Locate the line that contains "This screenshot has height=367, width=588." in the entries below, then repeat it and every following line through the line that contains "Task: Click the plus icon on third DUID row", exactly, and no others.

########

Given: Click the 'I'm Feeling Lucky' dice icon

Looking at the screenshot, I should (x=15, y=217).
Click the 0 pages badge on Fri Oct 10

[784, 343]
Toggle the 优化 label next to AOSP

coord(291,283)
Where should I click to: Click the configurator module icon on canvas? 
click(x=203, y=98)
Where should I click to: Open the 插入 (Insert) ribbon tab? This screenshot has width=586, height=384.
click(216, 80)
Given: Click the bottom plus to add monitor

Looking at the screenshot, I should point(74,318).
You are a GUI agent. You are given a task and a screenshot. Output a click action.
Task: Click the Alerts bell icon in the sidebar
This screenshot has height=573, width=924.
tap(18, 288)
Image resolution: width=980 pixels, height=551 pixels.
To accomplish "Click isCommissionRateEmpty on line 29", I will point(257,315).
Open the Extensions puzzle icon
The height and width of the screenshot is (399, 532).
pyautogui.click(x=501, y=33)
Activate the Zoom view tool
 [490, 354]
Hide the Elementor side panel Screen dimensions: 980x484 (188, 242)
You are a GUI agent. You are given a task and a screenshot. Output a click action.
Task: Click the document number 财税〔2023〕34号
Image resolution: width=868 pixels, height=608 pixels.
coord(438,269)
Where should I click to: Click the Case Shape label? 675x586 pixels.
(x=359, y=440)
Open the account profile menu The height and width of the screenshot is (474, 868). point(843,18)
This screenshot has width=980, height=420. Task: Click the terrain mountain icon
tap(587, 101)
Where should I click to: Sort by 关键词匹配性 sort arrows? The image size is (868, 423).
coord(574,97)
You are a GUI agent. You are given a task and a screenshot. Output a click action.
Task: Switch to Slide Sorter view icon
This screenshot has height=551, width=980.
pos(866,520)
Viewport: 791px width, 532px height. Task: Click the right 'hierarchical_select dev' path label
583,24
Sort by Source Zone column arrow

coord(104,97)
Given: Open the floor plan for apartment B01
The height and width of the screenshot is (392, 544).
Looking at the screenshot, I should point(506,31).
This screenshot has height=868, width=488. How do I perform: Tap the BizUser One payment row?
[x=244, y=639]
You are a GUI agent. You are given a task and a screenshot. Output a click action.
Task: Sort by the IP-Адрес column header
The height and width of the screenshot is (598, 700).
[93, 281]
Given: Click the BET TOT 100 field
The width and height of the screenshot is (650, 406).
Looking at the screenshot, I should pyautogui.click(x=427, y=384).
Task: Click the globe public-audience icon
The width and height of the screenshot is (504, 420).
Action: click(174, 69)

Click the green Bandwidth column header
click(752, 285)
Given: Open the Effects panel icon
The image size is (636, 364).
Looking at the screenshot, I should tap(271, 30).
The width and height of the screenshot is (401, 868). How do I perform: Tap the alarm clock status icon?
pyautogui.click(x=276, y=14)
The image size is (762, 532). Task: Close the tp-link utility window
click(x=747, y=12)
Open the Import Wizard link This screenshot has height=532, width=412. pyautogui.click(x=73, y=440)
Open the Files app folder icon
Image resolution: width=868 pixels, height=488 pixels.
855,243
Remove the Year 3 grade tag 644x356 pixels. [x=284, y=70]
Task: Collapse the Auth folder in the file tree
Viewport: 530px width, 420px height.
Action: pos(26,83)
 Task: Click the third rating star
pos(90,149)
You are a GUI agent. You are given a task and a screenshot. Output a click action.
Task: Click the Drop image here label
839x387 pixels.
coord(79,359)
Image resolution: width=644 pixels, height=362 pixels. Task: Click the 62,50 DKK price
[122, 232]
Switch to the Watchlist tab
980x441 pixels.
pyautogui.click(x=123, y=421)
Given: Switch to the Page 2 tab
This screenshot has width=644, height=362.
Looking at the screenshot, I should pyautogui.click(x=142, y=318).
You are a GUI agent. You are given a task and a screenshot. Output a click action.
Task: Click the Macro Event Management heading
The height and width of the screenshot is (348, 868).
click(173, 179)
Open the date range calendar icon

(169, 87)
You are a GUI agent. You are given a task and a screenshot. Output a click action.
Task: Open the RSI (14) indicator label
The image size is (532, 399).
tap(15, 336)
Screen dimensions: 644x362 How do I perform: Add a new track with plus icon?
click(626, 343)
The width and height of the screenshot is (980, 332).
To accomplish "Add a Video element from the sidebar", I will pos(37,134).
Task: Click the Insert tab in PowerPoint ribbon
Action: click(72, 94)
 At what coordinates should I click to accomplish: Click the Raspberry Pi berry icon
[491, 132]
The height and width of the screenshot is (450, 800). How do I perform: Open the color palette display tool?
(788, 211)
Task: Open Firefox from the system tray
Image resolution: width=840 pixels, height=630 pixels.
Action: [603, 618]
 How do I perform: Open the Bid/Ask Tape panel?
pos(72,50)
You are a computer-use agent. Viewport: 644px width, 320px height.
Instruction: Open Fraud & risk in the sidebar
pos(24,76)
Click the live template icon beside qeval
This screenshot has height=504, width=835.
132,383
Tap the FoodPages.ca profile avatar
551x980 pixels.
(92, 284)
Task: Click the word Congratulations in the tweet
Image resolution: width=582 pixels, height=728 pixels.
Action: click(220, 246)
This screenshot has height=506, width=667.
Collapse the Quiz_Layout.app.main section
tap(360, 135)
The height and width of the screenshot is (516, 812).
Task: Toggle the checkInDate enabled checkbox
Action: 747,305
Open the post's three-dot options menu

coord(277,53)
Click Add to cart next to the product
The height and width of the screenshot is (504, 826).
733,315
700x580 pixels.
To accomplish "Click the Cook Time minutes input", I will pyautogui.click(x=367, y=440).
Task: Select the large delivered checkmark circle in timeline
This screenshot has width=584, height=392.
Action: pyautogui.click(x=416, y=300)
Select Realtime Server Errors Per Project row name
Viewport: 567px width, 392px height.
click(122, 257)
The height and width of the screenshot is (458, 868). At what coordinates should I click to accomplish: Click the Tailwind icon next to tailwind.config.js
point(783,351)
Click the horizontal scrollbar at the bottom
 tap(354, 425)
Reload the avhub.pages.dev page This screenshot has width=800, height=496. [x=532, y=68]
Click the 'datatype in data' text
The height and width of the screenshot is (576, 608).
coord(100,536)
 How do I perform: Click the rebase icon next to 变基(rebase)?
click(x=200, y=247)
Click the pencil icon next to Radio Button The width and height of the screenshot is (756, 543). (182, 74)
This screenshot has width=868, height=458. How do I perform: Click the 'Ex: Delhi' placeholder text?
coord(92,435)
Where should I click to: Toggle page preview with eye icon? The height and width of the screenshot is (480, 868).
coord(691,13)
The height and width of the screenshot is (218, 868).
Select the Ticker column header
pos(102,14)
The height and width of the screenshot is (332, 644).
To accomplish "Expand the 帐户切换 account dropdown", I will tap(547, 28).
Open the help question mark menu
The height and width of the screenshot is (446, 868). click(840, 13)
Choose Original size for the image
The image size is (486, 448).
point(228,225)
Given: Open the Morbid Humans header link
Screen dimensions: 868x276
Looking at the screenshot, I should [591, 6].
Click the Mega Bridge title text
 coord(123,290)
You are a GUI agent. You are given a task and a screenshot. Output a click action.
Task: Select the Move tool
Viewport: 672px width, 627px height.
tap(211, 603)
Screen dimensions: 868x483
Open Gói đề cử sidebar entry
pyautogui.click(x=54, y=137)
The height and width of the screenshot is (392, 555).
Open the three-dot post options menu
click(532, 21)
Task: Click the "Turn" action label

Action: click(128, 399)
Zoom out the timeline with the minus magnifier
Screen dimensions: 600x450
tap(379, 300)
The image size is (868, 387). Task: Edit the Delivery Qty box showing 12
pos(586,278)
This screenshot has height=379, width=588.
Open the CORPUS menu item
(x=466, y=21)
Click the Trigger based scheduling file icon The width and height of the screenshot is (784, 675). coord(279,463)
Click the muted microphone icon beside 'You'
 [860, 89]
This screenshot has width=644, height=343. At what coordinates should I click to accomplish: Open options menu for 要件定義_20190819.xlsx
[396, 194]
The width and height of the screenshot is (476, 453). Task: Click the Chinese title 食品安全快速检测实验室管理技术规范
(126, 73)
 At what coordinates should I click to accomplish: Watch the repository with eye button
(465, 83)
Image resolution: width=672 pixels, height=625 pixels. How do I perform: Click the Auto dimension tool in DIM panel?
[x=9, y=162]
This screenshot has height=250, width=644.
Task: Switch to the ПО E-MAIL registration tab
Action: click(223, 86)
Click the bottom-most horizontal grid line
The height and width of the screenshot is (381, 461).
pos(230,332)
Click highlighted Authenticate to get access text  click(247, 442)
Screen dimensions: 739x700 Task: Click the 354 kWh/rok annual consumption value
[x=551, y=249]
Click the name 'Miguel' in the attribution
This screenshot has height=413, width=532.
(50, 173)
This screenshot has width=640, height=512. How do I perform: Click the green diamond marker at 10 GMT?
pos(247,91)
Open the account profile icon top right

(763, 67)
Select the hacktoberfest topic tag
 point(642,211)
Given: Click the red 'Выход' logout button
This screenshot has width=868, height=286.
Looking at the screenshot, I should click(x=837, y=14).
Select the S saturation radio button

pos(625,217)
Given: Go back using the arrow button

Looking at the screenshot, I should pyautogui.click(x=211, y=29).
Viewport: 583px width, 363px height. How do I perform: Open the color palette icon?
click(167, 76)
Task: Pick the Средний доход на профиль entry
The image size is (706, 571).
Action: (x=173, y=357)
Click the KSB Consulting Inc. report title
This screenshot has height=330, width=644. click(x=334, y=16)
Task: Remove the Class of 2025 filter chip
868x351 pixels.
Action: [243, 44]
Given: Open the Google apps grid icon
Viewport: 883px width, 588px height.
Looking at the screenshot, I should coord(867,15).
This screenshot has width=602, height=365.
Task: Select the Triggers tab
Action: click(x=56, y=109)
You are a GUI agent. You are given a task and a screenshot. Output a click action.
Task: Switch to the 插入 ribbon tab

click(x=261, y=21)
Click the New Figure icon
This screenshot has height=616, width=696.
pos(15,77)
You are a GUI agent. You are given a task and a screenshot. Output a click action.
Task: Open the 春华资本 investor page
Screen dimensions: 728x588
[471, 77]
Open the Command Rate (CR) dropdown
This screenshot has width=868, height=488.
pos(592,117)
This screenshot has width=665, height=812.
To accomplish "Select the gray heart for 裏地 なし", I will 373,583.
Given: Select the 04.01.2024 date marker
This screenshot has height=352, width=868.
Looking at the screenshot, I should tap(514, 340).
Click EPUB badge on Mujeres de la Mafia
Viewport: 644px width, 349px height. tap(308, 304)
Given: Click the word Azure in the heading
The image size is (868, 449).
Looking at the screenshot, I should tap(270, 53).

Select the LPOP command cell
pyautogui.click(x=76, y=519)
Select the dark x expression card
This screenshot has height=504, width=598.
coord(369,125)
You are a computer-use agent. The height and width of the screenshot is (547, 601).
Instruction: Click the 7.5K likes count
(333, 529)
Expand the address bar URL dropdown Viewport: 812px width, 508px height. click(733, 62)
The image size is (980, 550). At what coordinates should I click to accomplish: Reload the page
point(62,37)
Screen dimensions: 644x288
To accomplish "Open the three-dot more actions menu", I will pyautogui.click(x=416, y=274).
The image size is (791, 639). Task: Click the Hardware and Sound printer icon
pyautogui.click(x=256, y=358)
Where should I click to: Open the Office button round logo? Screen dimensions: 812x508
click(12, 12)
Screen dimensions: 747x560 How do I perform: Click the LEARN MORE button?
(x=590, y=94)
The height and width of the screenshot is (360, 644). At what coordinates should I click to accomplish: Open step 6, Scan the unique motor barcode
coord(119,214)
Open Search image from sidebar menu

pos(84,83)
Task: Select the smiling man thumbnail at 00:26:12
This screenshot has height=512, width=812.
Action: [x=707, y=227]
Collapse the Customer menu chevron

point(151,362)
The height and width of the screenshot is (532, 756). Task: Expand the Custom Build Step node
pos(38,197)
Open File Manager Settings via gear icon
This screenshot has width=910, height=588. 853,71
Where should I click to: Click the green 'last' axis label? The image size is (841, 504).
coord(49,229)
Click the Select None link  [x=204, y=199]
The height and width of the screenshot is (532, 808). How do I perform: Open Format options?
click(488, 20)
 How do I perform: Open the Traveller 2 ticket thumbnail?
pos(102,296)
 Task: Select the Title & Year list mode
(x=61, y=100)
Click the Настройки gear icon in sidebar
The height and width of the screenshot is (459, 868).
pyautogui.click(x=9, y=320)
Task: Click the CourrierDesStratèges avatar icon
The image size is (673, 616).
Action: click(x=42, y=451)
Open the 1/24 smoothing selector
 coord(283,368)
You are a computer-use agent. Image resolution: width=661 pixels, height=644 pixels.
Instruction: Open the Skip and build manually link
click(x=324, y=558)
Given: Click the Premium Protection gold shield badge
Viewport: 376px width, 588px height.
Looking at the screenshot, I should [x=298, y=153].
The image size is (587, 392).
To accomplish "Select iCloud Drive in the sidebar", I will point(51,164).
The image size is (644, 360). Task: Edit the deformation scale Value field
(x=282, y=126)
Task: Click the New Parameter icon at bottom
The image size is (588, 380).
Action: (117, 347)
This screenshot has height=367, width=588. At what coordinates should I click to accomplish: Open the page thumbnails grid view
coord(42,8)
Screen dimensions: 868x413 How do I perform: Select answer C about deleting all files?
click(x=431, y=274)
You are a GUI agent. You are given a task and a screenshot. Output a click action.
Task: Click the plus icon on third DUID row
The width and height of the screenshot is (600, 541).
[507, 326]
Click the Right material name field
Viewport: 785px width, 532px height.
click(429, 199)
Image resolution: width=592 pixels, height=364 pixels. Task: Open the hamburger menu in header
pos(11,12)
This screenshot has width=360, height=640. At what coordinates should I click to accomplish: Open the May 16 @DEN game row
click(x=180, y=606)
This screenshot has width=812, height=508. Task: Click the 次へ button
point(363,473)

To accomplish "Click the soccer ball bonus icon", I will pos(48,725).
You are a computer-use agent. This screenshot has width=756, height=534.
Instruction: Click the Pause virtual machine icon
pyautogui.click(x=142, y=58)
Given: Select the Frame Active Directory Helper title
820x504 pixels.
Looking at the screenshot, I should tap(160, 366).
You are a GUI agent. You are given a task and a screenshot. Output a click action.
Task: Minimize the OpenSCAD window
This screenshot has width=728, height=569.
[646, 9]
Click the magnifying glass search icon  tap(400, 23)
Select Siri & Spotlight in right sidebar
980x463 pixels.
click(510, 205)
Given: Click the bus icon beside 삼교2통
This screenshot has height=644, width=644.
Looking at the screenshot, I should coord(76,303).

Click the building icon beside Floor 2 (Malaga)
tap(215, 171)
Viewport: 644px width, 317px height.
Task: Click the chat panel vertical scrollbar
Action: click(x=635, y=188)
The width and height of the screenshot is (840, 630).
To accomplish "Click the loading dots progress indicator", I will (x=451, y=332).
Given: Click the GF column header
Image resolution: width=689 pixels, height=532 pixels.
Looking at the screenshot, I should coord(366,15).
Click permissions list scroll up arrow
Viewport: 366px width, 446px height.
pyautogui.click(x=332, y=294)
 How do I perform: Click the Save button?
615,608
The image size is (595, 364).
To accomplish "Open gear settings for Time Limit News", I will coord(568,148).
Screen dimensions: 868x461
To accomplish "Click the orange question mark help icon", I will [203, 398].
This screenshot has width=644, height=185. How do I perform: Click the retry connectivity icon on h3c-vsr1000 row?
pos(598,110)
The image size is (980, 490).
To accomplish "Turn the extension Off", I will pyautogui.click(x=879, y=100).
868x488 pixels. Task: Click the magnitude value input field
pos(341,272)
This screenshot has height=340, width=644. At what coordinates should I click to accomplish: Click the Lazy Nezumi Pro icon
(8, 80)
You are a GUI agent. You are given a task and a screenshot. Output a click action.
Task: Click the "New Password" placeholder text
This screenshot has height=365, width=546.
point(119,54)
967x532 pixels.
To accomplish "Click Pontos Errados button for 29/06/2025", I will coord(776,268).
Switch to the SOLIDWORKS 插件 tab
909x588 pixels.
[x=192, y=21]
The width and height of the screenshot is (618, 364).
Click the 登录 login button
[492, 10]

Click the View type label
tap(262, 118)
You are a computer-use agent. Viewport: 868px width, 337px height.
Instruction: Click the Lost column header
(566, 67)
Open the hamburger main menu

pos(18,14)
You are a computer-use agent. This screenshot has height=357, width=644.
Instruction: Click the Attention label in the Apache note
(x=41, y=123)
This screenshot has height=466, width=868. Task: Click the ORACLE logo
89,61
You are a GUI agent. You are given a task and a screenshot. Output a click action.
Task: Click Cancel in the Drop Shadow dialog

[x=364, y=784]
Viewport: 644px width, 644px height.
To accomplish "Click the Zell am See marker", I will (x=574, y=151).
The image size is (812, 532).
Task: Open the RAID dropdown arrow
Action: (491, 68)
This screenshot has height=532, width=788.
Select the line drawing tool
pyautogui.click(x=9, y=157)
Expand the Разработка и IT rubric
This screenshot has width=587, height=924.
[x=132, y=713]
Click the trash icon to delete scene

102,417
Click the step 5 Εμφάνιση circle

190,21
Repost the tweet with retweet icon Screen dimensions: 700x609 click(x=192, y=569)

########

§ Task result:
This screenshot has height=367, width=588. At what coordinates should I click to accomplish: Open the page thumbnails grid view
coord(42,8)
Screen dimensions: 868x413 How do I perform: Select answer C about deleting all files?
click(x=431, y=274)
You are a GUI agent. You are given a task and a screenshot. Output a click action.
Task: Click the plus icon on third DUID row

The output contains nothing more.